Zu befolgende Anweisungen:
Wandle alle folgenden Datensätze in eine Markdown-Tabelle mit den Spalten „Nr.“ und „Zeile“ um, in der jede Zeile mit fortlaufender Nummer eine eigene Tabellenzeile bekommt und Leerzeilen wegfallen.

(Daten zur Lokalisierung von Wörtern und Elementen)
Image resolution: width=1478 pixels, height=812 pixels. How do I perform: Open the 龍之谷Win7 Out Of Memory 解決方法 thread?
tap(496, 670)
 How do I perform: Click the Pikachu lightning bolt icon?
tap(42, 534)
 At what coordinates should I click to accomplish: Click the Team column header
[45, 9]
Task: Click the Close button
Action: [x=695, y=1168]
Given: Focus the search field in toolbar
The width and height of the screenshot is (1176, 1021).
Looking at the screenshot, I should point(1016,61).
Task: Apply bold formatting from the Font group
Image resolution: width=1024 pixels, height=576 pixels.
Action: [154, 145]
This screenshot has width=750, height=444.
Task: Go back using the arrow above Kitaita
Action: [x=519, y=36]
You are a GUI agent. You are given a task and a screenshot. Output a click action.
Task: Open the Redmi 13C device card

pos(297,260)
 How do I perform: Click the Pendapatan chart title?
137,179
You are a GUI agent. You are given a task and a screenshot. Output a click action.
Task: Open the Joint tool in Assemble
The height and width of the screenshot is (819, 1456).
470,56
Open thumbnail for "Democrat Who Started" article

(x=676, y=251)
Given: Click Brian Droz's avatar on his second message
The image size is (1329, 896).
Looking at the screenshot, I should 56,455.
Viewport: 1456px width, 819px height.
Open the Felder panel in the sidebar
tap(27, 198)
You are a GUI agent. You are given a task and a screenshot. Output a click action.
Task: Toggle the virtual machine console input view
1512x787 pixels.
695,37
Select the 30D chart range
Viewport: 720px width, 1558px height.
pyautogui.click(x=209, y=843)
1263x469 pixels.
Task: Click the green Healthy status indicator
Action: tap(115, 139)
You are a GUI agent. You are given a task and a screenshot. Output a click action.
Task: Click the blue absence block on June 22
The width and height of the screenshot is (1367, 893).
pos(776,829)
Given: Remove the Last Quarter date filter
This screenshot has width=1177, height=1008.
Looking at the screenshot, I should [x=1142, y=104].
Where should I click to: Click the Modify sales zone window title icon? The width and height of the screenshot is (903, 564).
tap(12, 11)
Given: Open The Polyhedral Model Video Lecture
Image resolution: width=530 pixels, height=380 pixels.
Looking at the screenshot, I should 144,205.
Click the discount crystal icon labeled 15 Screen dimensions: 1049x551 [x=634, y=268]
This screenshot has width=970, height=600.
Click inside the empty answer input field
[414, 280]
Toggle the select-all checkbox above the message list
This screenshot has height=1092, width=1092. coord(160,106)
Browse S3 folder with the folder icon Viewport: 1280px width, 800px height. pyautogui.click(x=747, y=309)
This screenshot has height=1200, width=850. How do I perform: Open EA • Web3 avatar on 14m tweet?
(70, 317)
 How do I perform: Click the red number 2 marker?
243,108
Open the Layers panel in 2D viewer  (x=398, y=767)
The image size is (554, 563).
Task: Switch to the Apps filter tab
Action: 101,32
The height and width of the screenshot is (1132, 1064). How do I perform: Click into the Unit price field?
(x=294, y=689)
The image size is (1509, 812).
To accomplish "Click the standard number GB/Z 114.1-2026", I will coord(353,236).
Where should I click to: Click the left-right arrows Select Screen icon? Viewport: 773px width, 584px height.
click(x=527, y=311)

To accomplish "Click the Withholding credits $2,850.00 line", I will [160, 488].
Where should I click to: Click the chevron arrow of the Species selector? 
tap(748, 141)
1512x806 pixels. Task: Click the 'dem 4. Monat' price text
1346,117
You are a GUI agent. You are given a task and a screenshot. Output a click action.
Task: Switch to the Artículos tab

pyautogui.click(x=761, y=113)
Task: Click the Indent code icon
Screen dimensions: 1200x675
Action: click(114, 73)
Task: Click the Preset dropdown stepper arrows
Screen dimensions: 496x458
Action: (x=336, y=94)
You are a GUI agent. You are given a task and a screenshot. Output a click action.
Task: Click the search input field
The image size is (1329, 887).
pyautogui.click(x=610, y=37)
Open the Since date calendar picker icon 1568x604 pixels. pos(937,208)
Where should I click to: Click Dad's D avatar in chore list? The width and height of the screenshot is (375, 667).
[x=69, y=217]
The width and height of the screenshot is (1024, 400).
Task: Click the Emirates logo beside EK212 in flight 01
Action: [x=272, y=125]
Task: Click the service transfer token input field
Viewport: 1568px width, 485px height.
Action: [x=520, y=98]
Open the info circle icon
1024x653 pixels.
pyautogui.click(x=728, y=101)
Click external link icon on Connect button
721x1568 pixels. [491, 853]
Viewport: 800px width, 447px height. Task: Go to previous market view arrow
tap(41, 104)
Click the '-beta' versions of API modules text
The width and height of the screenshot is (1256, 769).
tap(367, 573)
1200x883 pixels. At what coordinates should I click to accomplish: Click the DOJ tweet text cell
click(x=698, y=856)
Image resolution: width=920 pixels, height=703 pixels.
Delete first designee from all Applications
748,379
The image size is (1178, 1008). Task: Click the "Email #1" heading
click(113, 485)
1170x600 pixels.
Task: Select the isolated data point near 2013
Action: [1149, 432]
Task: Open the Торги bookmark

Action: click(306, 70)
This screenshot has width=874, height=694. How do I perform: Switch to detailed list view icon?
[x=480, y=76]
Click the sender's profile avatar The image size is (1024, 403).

Die Antwort:
| Nr. | Zeile |
|---|---|
| 1 | Image resolution: width=1478 pixels, height=812 pixels. How do I perform: Open the 龍之谷Win7 Out Of Memory 解決方法 thread? |
| 2 | tap(496, 670) |
| 3 |  How do I perform: Click the Pikachu lightning bolt icon? |
| 4 | tap(42, 534) |
| 5 |  At what coordinates should I click to accomplish: Click the Team column header |
| 6 | [45, 9] |
| 7 | Task: Click the Close button |
| 8 | Action: [x=695, y=1168] |
| 9 | Given: Focus the search field in toolbar |
| 10 | The width and height of the screenshot is (1176, 1021). |
| 11 | Looking at the screenshot, I should point(1016,61). |
| 12 | Task: Apply bold formatting from the Font group |
| 13 | Image resolution: width=1024 pixels, height=576 pixels. |
| 14 | Action: [154, 145] |
| 15 | This screenshot has width=750, height=444. |
| 16 | Task: Go back using the arrow above Kitaita |
| 17 | Action: [x=519, y=36] |
| 18 | You are a GUI agent. You are given a task and a screenshot. Output a click action. |
| 19 | Task: Open the Redmi 13C device card |
| 20 | pos(297,260) |
| 21 |  How do I perform: Click the Pendapatan chart title? |
| 22 | 137,179 |
| 23 | You are a GUI agent. You are given a task and a screenshot. Output a click action. |
| 24 | Task: Open the Joint tool in Assemble |
| 25 | The height and width of the screenshot is (819, 1456). |
| 26 | 470,56 |
| 27 | Open thumbnail for "Democrat Who Started" article |
| 28 | (x=676, y=251) |
| 29 | Given: Click Brian Droz's avatar on his second message |
| 30 | The image size is (1329, 896). |
| 31 | Looking at the screenshot, I should 56,455. |
| 32 | Viewport: 1456px width, 819px height. |
| 33 | Open the Felder panel in the sidebar |
| 34 | tap(27, 198) |
| 35 | You are a GUI agent. You are given a task and a screenshot. Output a click action. |
| 36 | Task: Toggle the virtual machine console input view |
| 37 | 1512x787 pixels. |
| 38 | 695,37 |
| 39 | Select the 30D chart range |
| 40 | Viewport: 720px width, 1558px height. |
| 41 | pyautogui.click(x=209, y=843) |
| 42 | 1263x469 pixels. |
| 43 | Task: Click the green Healthy status indicator |
| 44 | Action: tap(115, 139) |
| 45 | You are a GUI agent. You are given a task and a screenshot. Output a click action. |
| 46 | Task: Click the blue absence block on June 22 |
| 47 | The width and height of the screenshot is (1367, 893). |
| 48 | pos(776,829) |
| 49 | Given: Remove the Last Quarter date filter |
| 50 | This screenshot has width=1177, height=1008. |
| 51 | Looking at the screenshot, I should [x=1142, y=104]. |
| 52 | Where should I click to: Click the Modify sales zone window title icon? The width and height of the screenshot is (903, 564). |
| 53 | tap(12, 11) |
| 54 | Given: Open The Polyhedral Model Video Lecture |
| 55 | Image resolution: width=530 pixels, height=380 pixels. |
| 56 | Looking at the screenshot, I should 144,205. |
| 57 | Click the discount crystal icon labeled 15 Screen dimensions: 1049x551 [x=634, y=268] |
| 58 | This screenshot has width=970, height=600. |
| 59 | Click inside the empty answer input field |
| 60 | [414, 280] |
| 61 | Toggle the select-all checkbox above the message list |
| 62 | This screenshot has height=1092, width=1092. coord(160,106) |
| 63 | Browse S3 folder with the folder icon Viewport: 1280px width, 800px height. pyautogui.click(x=747, y=309) |
| 64 | This screenshot has height=1200, width=850. How do I perform: Open EA • Web3 avatar on 14m tweet? |
| 65 | (70, 317) |
| 66 |  How do I perform: Click the red number 2 marker? |
| 67 | 243,108 |
| 68 | Open the Layers panel in 2D viewer  (x=398, y=767) |
| 69 | The image size is (554, 563). |
| 70 | Task: Switch to the Apps filter tab |
| 71 | Action: 101,32 |
| 72 | The height and width of the screenshot is (1132, 1064). How do I perform: Click into the Unit price field? |
| 73 | (x=294, y=689) |
| 74 | The image size is (1509, 812). |
| 75 | To accomplish "Click the standard number GB/Z 114.1-2026", I will coord(353,236). |
| 76 | Where should I click to: Click the left-right arrows Select Screen icon? Viewport: 773px width, 584px height. |
| 77 | click(x=527, y=311) |
| 78 | To accomplish "Click the Withholding credits $2,850.00 line", I will [160, 488]. |
| 79 | Where should I click to: Click the chevron arrow of the Species selector?  |
| 80 | tap(748, 141) |
| 81 | 1512x806 pixels. Task: Click the 'dem 4. Monat' price text |
| 82 | 1346,117 |
| 83 | You are a GUI agent. You are given a task and a screenshot. Output a click action. |
| 84 | Task: Switch to the Artículos tab |
| 85 | pyautogui.click(x=761, y=113) |
| 86 | Task: Click the Indent code icon |
| 87 | Screen dimensions: 1200x675 |
| 88 | Action: click(114, 73) |
| 89 | Task: Click the Preset dropdown stepper arrows |
| 90 | Screen dimensions: 496x458 |
| 91 | Action: (x=336, y=94) |
| 92 | You are a GUI agent. You are given a task and a screenshot. Output a click action. |
| 93 | Task: Click the search input field |
| 94 | The image size is (1329, 887). |
| 95 | pyautogui.click(x=610, y=37) |
| 96 | Open the Since date calendar picker icon 1568x604 pixels. pos(937,208) |
| 97 | Where should I click to: Click Dad's D avatar in chore list? The width and height of the screenshot is (375, 667). |
| 98 | [x=69, y=217] |
| 99 | The width and height of the screenshot is (1024, 400). |
| 100 | Task: Click the Emirates logo beside EK212 in flight 01 |
| 101 | Action: [x=272, y=125] |
| 102 | Task: Click the service transfer token input field |
| 103 | Viewport: 1568px width, 485px height. |
| 104 | Action: [x=520, y=98] |
| 105 | Open the info circle icon |
| 106 | 1024x653 pixels. |
| 107 | pyautogui.click(x=728, y=101) |
| 108 | Click external link icon on Connect button |
| 109 | 721x1568 pixels. [491, 853] |
| 110 | Viewport: 800px width, 447px height. Task: Go to previous market view arrow |
| 111 | tap(41, 104) |
| 112 | Click the '-beta' versions of API modules text |
| 113 | The width and height of the screenshot is (1256, 769). |
| 114 | tap(367, 573) |
| 115 | 1200x883 pixels. At what coordinates should I click to accomplish: Click the DOJ tweet text cell |
| 116 | click(x=698, y=856) |
| 117 | Image resolution: width=920 pixels, height=703 pixels. |
| 118 | Delete first designee from all Applications |
| 119 | 748,379 |
| 120 | The image size is (1178, 1008). Task: Click the "Email #1" heading |
| 121 | click(113, 485) |
| 122 | 1170x600 pixels. |
| 123 | Task: Select the isolated data point near 2013 |
| 124 | Action: [1149, 432] |
| 125 | Task: Open the Торги bookmark |
| 126 | Action: click(306, 70) |
| 127 | This screenshot has width=874, height=694. How do I perform: Switch to detailed list view icon? |
| 128 | [x=480, y=76] |
| 129 | Click the sender's profile avatar The image size is (1024, 403). |